I’m not sure what the spec. says but I would expect that as the user I should be able to determine what the mDNS host to IP mapping actually is without avahi changing it underneath me (whether or not for good reasons).

Might be worth seeing if the maintainers will upstream a patch for a configuration option?

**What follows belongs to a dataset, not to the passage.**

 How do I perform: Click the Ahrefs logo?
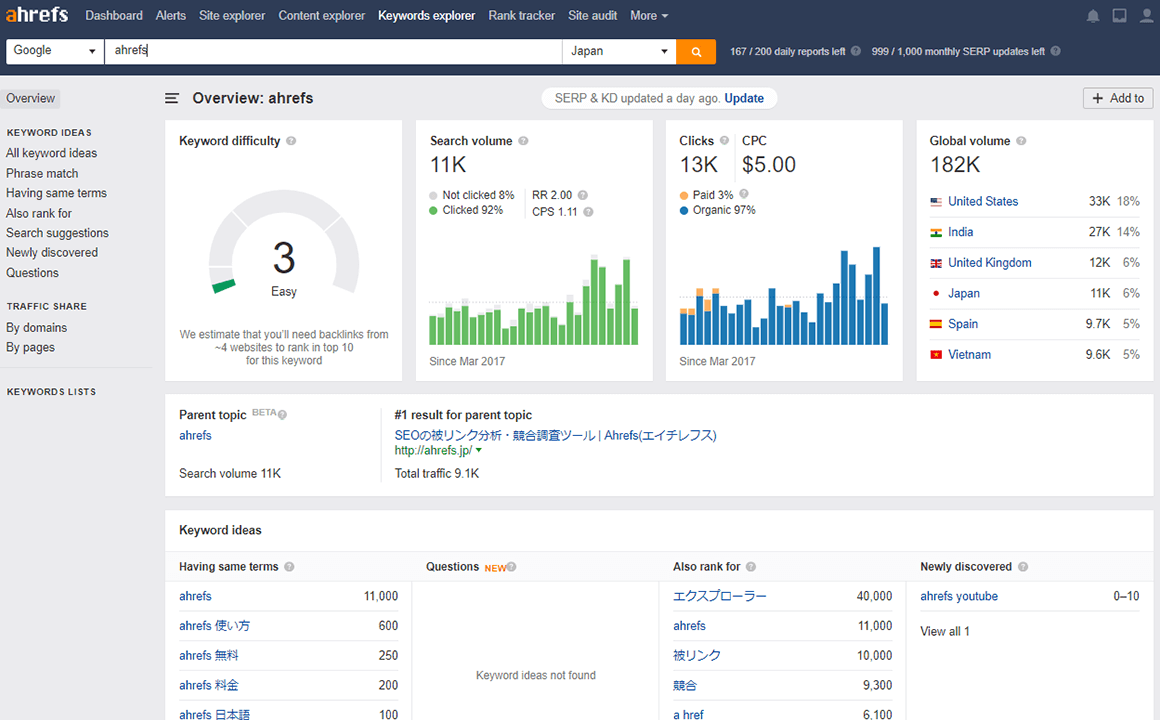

yeah, its a bit of a mess. My colleague @majorz has been looking at this stuff and there might be a fork that fixes this issue, but whether we can convince the core avahi maintainer to include it upsteam is still to be seen :confused:

2 Likes

Bump, needs some traction considering https://github.com/balena-os/meta-balena/issues/1287 already has pending PRs/Commits relating to this, and has done for almost a year!

The patch mentioned here is a backport of the patch that was supposed to fix the issue in 0.8 but it did not fix it in 0.7.
We are still planning to revisit this issue and work on it so please subscribe to the GH issue to get the updates.

Hey. FYI, the accompanying issue has been closed as it is no longer reproducible on balenaOS v2.53. Should be all good!